EXERCISE →
Answer these questions from the biography of Henry Howard, 2nd Earl of Effingham, below:
(a) Where was he educated?
(b) Which constituency did he represent in the House of Commons, and in what year was he elected?
(c) Whom did he marry, and in what year?

SELECTED EXTRACT →
-----

Henry Howard, 2nd Earl of Effingham, DL (23 August 1806 – 5 February 1889), styled Lord Howard from 1837 to 1845, was a British peer and Member of Parliament.

Background and education
Howard was the eldest son of General Kenneth Howard, 1st Earl of Effingham, from his first marriage to Lady Charlotte Primrose, daughter of Neil Primrose, 3rd Earl of Rosebery. He was educated at Harrow.

Military and political career
Howard was commissioned an ensign in the 58th (Rutlandshire) Regiment of Foot on 21 July 1825, and a lieutenant on 14 May 1826. On 9 November 1830, he became a captain in the 10th (North Lincoln) Regiment of Foot, resigning his commission on 29 November 1833. He was elected to the House of Commons for Shaftesbury in 1841, a seat he held until 1845, when he succeeded his father in the earldom and entered the House of Lords. On 17 February 1845, he was appointed a deputy lieutenant of Wiltshire, and on 14 March 1853, a deputy lieutenant of the West Riding of Yorkshire.

Family
Lord Effingham married Eliza Drummond, daughter of General Sir Gordon Drummond, in 1832. They had several children:

Hon. Blanche Eliza Howard (16 June 1834 – 1840).
Lady Maria Howard (3 August 1835 – 14 January 1928).
Henry Howard, 3rd Earl of Effingham (1837–1898).

-----

[Text and element-pointing records]
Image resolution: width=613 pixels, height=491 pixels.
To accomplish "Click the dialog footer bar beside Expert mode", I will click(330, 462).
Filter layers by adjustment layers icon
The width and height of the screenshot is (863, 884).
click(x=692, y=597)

-----

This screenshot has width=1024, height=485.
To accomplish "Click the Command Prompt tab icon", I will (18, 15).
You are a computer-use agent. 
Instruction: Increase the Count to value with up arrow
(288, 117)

-----

COMPLETE OUTPUT →
(a) Harrow.
(b) Shaftesbury, in 1841.
(c) Eliza Drummond, daughter of General Sir Gordon Drummond, in 1832.